You know you created your latest content plan with the best intentions.

But when it comes to actually execute – it felt like everything in your life was conspiring to keep you from following through.

Family time – client work – the nagging feeling that you forgot to respond to something in that Facebook group.

I mean…if this embarrassing 2017 confession is any indication of how hard it can be for even a professional content creator with a team to keep up (from this post and excerpted below) then I don’t what is…

You’d think that as a content strategist who helps her clients manage successful content strategies and workflows that I’d have this all down for myself, right?

That’s not always the case. That shoemaker’s children’s shoe idiom strikes again.

Now I started 2017 off with a content strategy and editorial calendar that could basically run itself. My team and I were in a rhythm and our publishing schedule was like smooth jazz and a glass of red wine on Friday night – effortless.

However, mid-year, my husband and I took a first-anniversary slash honeymoon trip — and things quickly fell apart and getting back to our prior content-smoothness has been a bit bumpy.

I got so busy catching up with client work that my own stuff constantly fell to the bottom of my to-do list. You know that pit where things get lost and are never heard from again? (P.S. I’m so over being busy – I hate the feeling, I hate the word – I shake my head at the girl-me who was obsessed with color-coded planners and Ren Stevens – but that’s a story for another time.

So I knew from speaking to my clients and biz friends that this experience of feeling guilty about not keeping up with our (admittedly, sometimes) over-ambitious marketing plans was shared by most.

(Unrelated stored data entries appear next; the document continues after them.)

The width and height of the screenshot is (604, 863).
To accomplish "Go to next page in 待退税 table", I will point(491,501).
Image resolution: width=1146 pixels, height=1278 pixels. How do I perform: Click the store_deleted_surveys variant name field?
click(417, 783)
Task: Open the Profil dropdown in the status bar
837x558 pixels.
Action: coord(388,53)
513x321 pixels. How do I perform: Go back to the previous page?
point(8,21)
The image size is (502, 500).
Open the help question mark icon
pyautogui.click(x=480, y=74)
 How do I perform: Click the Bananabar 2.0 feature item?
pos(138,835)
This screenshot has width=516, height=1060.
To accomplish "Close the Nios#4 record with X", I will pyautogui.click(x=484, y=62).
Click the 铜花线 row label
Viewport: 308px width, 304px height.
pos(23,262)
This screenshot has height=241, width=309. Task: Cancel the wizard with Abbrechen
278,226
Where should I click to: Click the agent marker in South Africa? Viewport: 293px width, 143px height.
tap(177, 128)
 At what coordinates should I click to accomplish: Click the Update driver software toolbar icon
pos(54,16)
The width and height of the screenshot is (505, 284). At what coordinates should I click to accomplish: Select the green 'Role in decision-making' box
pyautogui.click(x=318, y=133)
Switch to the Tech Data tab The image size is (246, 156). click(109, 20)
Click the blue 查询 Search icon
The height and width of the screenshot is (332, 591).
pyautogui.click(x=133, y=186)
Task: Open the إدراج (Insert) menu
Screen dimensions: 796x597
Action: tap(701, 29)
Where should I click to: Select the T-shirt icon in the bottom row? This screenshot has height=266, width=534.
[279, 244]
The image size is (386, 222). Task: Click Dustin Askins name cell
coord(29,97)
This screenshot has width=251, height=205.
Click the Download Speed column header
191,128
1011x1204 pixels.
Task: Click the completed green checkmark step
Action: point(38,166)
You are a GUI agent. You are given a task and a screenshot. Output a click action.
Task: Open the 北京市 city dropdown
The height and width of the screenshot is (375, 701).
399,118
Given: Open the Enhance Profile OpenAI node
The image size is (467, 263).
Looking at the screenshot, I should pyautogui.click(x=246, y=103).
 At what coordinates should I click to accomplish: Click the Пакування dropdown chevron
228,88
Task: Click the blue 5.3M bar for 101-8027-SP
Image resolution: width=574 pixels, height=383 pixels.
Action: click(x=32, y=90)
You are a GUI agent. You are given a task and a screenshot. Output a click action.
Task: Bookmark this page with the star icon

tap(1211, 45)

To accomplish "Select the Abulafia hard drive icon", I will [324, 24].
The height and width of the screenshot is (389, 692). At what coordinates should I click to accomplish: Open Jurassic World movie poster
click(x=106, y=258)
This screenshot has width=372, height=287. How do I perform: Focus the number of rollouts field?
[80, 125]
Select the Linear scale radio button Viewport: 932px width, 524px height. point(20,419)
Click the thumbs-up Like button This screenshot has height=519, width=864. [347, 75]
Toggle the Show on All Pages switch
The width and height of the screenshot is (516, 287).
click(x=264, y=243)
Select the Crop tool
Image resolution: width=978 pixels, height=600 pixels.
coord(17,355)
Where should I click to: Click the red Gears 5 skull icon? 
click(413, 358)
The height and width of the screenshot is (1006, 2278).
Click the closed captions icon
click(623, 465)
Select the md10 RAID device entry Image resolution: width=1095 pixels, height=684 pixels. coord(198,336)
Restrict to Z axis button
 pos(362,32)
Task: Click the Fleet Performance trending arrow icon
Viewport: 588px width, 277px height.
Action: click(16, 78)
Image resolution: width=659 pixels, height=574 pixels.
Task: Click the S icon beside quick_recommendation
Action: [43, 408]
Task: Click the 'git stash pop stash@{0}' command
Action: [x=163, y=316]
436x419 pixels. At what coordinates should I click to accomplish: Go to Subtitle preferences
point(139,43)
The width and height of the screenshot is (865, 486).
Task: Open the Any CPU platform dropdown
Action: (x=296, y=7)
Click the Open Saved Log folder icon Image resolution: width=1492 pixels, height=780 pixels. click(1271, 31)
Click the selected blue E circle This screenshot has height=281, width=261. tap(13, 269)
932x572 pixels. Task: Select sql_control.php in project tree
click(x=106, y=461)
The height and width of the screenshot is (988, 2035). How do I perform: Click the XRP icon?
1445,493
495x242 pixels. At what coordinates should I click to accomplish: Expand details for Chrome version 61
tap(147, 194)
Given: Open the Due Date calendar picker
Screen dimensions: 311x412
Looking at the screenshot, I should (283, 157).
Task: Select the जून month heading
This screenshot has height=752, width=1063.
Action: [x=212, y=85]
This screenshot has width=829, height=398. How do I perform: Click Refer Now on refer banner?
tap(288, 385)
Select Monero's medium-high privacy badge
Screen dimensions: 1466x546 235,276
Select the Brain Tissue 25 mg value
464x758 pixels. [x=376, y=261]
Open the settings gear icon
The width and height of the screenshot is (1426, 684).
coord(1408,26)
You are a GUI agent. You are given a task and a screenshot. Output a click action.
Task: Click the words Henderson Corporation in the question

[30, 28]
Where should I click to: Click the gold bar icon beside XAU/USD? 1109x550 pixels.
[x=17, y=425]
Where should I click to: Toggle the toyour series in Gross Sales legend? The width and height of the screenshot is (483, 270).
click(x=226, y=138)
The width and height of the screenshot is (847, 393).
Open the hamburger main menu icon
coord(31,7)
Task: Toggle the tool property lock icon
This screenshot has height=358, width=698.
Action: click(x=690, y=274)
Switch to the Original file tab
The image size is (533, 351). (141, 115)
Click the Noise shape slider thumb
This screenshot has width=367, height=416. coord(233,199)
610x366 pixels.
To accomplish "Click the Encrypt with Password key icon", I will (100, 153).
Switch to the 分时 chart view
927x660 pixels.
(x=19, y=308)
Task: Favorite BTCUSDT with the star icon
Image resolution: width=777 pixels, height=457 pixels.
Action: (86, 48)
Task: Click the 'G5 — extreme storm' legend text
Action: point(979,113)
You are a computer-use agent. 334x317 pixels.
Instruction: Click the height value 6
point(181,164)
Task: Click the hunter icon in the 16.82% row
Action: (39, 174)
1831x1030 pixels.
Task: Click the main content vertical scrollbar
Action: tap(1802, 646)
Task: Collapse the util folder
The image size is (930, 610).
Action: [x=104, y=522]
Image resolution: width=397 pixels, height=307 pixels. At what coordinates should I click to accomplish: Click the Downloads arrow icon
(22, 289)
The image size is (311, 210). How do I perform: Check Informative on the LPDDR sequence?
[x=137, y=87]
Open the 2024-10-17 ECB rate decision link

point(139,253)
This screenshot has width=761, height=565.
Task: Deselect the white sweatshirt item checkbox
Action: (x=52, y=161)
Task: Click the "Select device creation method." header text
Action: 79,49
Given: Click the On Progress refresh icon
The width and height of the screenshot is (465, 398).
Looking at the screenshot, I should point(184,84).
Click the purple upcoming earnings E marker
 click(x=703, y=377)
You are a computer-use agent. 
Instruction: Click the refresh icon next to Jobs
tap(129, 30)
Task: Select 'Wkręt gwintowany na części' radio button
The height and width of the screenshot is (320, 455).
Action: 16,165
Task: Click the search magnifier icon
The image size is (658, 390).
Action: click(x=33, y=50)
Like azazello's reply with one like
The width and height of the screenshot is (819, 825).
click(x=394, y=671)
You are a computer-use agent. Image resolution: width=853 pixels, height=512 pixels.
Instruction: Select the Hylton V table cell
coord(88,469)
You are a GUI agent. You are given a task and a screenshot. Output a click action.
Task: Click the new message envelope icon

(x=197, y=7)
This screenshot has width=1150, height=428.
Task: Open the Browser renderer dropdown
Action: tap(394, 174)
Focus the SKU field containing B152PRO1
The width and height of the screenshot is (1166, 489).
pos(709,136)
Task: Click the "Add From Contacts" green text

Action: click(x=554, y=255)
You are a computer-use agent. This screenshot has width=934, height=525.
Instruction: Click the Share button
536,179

Here are the essentials to know:

  • We all know how beneficial content is for our business, growth and visibility
  • We’ve seen that when we show up content-wise, opportunities show up too
  • But we create these content plans we’re excited about in the moment and when it comes to actually following them, that’s when things start to fall apart a little (or a lot)
  • We feel like failures, super guilty and like we’re incapable of sticking to anything (maybe just me?)

And so I’ve spent most of 2018 wrapping my head around how to solve and that’s all been distilled down into a content workflow building process – whether you’re more of one-week-at-a-time creator or a batcher!

Introducing the Content Workflow

One of the best ways I’ve found to get consistent with your content is to take consistent action out of the equation.

So what if instead of having to create all of the content you need week in and week out, regardless of how busy you might be, you could create all your content in one week a month? A sprint versus sustained action.

You would have the rest of the month to focus completely and guilt-free on work you love doing in your business and other projects you want to move forward. To me, that feels like freedom.

Just as an example, here’s my own monthly content workflow:

The Ultimate Guide to Busy-Proofing Your Content Strategy By Hailey at Your Content Empire

My team’s workflow has us grouping like tasks together. I typically focus all of my monthly content towards a particular CTA or theme so this helps us stay “on topic” and more efficient, too (which makes me happy ‘cuz I'm footing the bill having my team help me!).

I also think of my content in terms of weekly content bundles where I'll be publishing and promoting one post plus choosing one additional promo for the week to focus on (like a guest spot, a freebie, a campaign, supporting a friend, etc.)

My monthly content prep really begins five weeks before content goes live (i.e. We start working in the last week of June to prep August’s content) …

In Week 4 of two months prior to publication >> I create the monthly promo calendar (what promos for what weeks), update Asana by copying of weekly content bundle template and putting in the details, and outlining and free writing (5-10 mins) for each upcoming blog post.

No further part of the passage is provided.